> **WORK REQUIRED**: Reproduce the lines of the material from the line with "acm sigcomm ccr (47, 321)" to the line with "ant [ant (24 items)] (25, 375)", inclusive, and nothing else.

> **DATA IN THIS EXERCISE**:
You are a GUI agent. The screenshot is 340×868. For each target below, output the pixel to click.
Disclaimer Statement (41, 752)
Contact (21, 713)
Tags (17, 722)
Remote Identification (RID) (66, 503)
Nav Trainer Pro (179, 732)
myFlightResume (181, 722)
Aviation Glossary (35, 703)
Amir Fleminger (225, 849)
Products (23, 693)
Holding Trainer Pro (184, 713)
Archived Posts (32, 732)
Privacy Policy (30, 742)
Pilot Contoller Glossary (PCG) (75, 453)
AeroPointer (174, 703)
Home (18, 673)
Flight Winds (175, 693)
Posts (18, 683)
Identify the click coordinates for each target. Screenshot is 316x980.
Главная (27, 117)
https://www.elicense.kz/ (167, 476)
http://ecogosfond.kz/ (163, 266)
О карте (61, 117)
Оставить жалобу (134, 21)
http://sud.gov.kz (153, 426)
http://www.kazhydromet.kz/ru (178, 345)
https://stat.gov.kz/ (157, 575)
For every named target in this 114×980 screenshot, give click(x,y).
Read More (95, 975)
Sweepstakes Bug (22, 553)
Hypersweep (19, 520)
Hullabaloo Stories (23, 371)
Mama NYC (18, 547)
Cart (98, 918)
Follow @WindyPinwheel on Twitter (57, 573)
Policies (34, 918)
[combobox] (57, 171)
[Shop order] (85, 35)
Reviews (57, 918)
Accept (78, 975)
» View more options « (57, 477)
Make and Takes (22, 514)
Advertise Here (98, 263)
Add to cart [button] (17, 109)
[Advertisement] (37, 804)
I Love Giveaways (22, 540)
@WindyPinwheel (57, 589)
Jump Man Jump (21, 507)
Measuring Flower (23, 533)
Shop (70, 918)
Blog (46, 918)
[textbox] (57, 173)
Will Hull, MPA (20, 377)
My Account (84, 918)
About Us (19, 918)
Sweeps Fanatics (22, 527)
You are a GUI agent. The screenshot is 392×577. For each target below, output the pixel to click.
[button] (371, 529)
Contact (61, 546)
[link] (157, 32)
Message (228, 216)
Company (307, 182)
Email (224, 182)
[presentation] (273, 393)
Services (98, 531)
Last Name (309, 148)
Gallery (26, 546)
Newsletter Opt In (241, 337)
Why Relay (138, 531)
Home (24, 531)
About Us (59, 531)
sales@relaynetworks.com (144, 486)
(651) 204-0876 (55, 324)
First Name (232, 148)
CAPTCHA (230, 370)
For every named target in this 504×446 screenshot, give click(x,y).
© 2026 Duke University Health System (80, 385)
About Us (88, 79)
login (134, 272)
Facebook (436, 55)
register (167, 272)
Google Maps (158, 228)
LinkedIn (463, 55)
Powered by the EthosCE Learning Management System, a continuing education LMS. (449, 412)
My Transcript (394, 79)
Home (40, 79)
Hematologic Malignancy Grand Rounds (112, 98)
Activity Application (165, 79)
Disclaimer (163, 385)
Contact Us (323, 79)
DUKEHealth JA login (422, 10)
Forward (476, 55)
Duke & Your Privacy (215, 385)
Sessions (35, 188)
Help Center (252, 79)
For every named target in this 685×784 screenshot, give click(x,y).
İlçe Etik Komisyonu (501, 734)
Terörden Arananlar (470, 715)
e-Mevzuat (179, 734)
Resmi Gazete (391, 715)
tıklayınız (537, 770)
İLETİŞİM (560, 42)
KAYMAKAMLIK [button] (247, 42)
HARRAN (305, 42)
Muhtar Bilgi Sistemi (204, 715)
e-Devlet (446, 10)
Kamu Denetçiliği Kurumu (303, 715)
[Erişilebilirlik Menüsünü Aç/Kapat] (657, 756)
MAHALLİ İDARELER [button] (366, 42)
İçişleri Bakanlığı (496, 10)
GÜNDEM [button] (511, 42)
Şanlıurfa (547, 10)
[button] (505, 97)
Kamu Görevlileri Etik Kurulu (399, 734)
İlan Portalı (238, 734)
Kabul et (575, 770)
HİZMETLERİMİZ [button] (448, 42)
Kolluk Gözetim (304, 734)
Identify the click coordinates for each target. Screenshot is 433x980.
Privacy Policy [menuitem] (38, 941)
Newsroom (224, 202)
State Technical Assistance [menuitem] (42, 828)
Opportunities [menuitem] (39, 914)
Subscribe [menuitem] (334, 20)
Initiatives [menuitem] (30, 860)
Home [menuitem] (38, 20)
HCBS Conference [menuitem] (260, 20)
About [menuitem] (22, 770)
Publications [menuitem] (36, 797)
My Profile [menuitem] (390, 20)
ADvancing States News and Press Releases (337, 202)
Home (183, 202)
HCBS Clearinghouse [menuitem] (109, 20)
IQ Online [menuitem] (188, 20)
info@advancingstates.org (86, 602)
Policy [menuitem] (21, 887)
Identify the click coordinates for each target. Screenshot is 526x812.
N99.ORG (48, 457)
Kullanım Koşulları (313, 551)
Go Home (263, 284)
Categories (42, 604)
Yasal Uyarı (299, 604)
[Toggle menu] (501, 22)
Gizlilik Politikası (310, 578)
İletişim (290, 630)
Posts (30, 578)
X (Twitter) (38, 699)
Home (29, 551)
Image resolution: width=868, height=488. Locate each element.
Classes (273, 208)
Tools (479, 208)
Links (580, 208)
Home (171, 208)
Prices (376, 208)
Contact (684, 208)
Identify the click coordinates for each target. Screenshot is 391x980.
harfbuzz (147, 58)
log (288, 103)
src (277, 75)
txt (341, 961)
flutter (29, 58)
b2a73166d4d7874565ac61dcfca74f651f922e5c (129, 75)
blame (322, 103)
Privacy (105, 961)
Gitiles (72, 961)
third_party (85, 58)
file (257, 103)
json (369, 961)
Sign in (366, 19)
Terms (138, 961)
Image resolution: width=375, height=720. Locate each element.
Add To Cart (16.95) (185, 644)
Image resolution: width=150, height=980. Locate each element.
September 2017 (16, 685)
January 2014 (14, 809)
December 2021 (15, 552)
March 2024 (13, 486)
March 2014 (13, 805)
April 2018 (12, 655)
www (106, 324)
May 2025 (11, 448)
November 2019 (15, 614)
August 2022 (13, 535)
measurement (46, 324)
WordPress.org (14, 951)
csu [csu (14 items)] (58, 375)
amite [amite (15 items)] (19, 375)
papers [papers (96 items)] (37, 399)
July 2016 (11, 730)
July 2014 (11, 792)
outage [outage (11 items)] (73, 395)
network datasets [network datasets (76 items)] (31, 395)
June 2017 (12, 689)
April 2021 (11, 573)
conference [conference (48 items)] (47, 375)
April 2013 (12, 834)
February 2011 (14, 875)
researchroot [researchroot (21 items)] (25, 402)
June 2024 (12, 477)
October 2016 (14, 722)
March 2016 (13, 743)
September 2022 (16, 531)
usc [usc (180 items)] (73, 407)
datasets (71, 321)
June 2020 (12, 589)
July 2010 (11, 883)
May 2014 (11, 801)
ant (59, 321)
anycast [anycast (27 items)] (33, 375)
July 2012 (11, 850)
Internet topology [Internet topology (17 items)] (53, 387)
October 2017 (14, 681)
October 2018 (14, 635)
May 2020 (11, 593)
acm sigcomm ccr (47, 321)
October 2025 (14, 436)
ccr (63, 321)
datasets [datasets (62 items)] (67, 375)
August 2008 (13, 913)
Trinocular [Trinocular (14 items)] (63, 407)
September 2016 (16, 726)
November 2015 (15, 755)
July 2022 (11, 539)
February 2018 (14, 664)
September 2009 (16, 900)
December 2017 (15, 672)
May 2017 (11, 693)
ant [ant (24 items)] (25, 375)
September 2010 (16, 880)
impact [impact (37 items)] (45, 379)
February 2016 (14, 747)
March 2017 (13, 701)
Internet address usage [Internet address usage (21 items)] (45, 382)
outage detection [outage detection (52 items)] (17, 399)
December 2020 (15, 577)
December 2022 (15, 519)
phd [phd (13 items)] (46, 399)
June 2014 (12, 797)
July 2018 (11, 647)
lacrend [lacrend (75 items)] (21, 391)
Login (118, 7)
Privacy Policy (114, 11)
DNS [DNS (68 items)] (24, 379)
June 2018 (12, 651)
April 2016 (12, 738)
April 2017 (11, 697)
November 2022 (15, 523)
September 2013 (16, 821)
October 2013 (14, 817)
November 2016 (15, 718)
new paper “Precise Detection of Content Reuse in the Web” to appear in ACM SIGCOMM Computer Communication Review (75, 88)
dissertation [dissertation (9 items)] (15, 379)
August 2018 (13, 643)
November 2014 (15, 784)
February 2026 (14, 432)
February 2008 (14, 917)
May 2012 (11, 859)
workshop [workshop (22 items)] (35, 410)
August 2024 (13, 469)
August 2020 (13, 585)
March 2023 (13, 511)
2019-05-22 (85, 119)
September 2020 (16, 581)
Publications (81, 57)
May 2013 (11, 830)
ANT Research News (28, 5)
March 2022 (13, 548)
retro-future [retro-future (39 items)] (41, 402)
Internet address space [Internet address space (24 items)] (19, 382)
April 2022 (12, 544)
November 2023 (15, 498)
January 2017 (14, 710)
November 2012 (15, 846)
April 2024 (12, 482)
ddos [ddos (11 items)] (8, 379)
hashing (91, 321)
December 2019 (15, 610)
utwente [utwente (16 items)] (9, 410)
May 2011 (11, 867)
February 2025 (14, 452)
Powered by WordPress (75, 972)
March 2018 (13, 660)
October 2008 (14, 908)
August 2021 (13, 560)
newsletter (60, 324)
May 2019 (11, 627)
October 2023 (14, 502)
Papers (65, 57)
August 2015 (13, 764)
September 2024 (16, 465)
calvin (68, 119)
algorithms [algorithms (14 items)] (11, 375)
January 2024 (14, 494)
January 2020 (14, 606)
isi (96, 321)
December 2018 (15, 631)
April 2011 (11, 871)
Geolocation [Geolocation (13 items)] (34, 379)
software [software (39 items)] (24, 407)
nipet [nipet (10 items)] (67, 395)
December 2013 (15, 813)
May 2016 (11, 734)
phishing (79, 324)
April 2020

> **SOLUTION FOR THIS TASK**:
acm sigcomm ccr (47, 321)
October 2025 (14, 436)
ccr (63, 321)
datasets [datasets (62 items)] (67, 375)
August 2008 (13, 913)
Trinocular [Trinocular (14 items)] (63, 407)
September 2016 (16, 726)
November 2015 (15, 755)
July 2022 (11, 539)
February 2018 (14, 664)
September 2009 (16, 900)
December 2017 (15, 672)
May 2017 (11, 693)
ant [ant (24 items)] (25, 375)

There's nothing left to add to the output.